WHAT THE F*** HAS HAPPENED TO THIS COUNTRY? Why does everyone want to be treated like a child? And the g****m federal government ENCOURAGES this s***.

I am so f***ing tired of this straight out of Marx s*** that somehow the people are just entitled to share in someone else's fortune and capital in the name of "jobs." GO MAKE YOUR OWN F***ING JOB.

Businesses aren't in the business of making "jobs," they're in the business of CREATING VALUE FOR THEIR OWNERS. When you say that a business should be making more JOBS, you are saying that the capital of those business owners should not actually belong to them and belongs to the "workers". Thanks a f***ing lot, Stalin.

"Fund Jobs Not Wars"

Has it every occurred to these people that only one of those is actually the responsibility of the federal government to fund, and its not "JOBS".

F*** f*** f*** f*** f***.

Case in point. Right now, the Gekko's hire a lawn treatment company to treat our lawn and a company to mow the lawn at my business. If my business slows down to the point that I have time on my hands to do it myself. I will. Those jobs will then disappear. The fact that I can make more money doing my specialty allows me to "hire" people to clean my office, mow my lawn, paint, etc.

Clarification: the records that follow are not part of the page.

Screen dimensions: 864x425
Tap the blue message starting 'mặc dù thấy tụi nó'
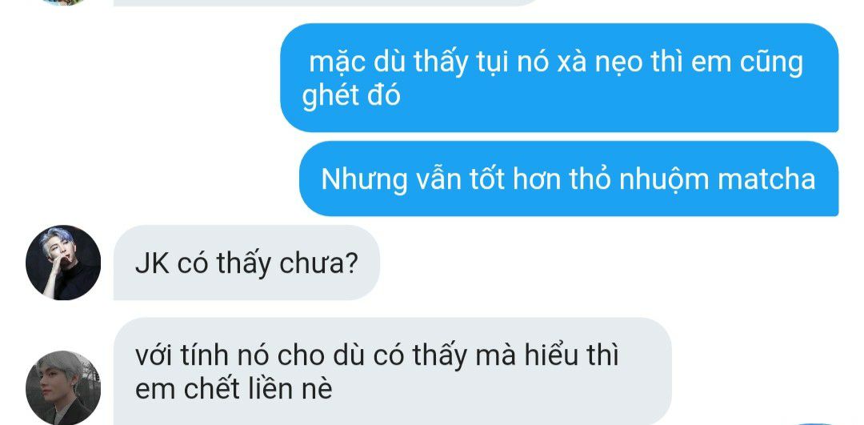[559, 78]
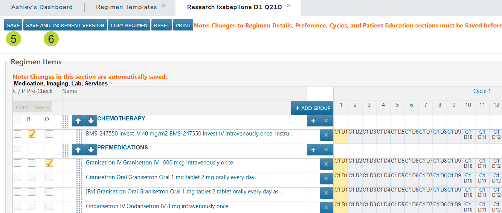The image size is (502, 213).
Task: Move the PREMEDICATIONS group down
Action: pyautogui.click(x=90, y=150)
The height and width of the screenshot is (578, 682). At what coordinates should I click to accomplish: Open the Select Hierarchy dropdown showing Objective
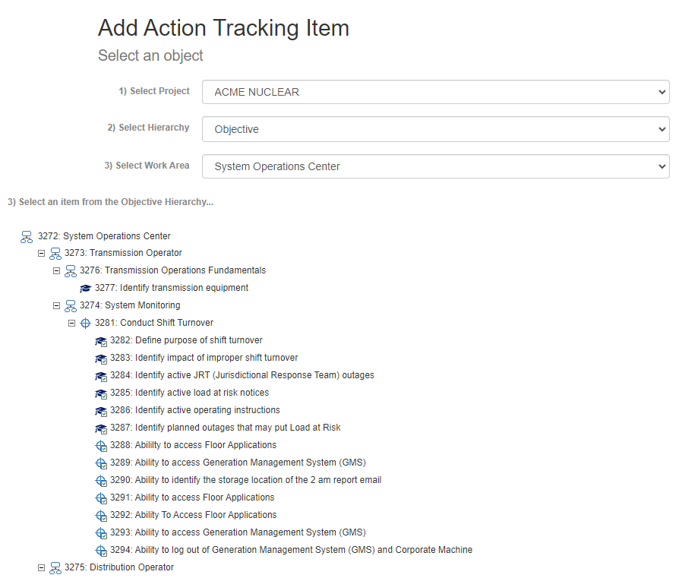435,129
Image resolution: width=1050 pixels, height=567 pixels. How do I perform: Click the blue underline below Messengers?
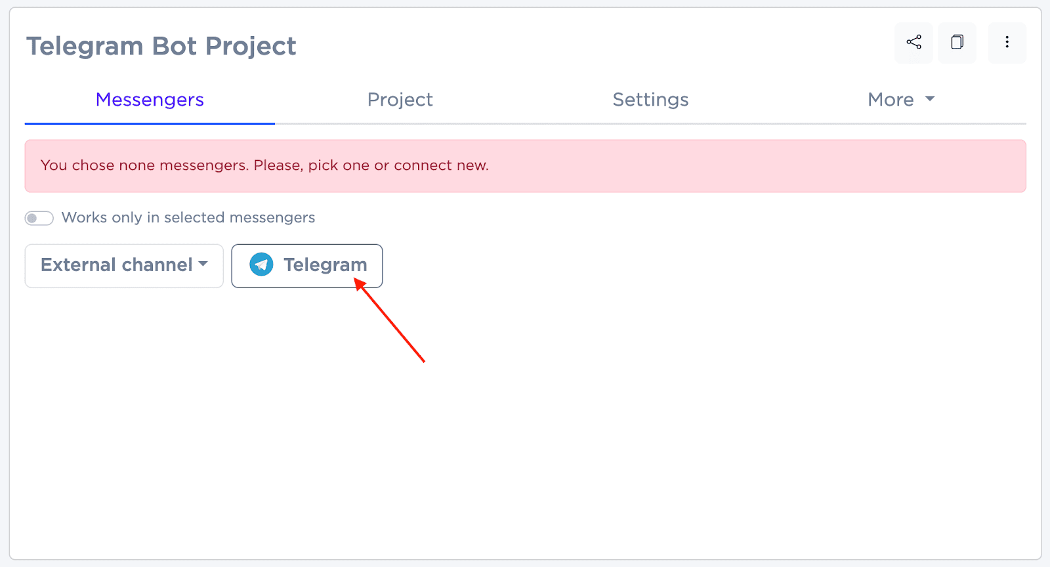[x=150, y=123]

When things contract for businesses, it's the people on the lower end of the food chain (or as a friend of mine calls it "the bottom of the scrotum pole") who will always bear the brunt of the slowdown. Something the dumb asses in government can't seem to get their arms around.

Read the whole post at Doug Ross...........

2 comments:

Anonymous said...

You can look at the economy statically or dynamically. The static view is one where you can change a desired variable and that's it. A dynamic view assumes that when you change a variable, all other variables are affected unpredictably.

The static view works well for liberalism/socialism. It simplifies their arguments. If a liberal can convince someone to accept the premise of static effect all of the following arguments are believable:

-An increase in minimum wage raises the standard of living for everyone.
-Price controls lower costs.
-Tax rate increases increase tax revenues
-Tuition increases raise tuition receipts
-Keynsean stimuli boost the economy

The list goes on and on. The static model also works well when trying to break down the economy into formulas that can be published in a textbook which is why the static model is what universities like about it. It also plays into the notion that an economy is a giant machine with a couple of levers that can be used to make it do what we want, which is a convenient assumption for governments, which naturally want to control as much as they can.

Conservatives, on the other hand, assume that the economy is dynamic. We know that pulling a macro "lever" on the economy will have unintended, usually negative consequences. Raising the minimum wage might help those who can keep their job, but will effectively fire the least skilled, least educated. We know this is a bad thing.

Liberals don't accept this because it does not fit the static model results that they predict in their textbook and college laboratories. They just assume that an outside variable screwed them up (and call the variable evil right wingers). In fact the system is dynamic and they are their own variable.

Anonymous said...

You should create a "best of" tag and make this the first post. Loved it.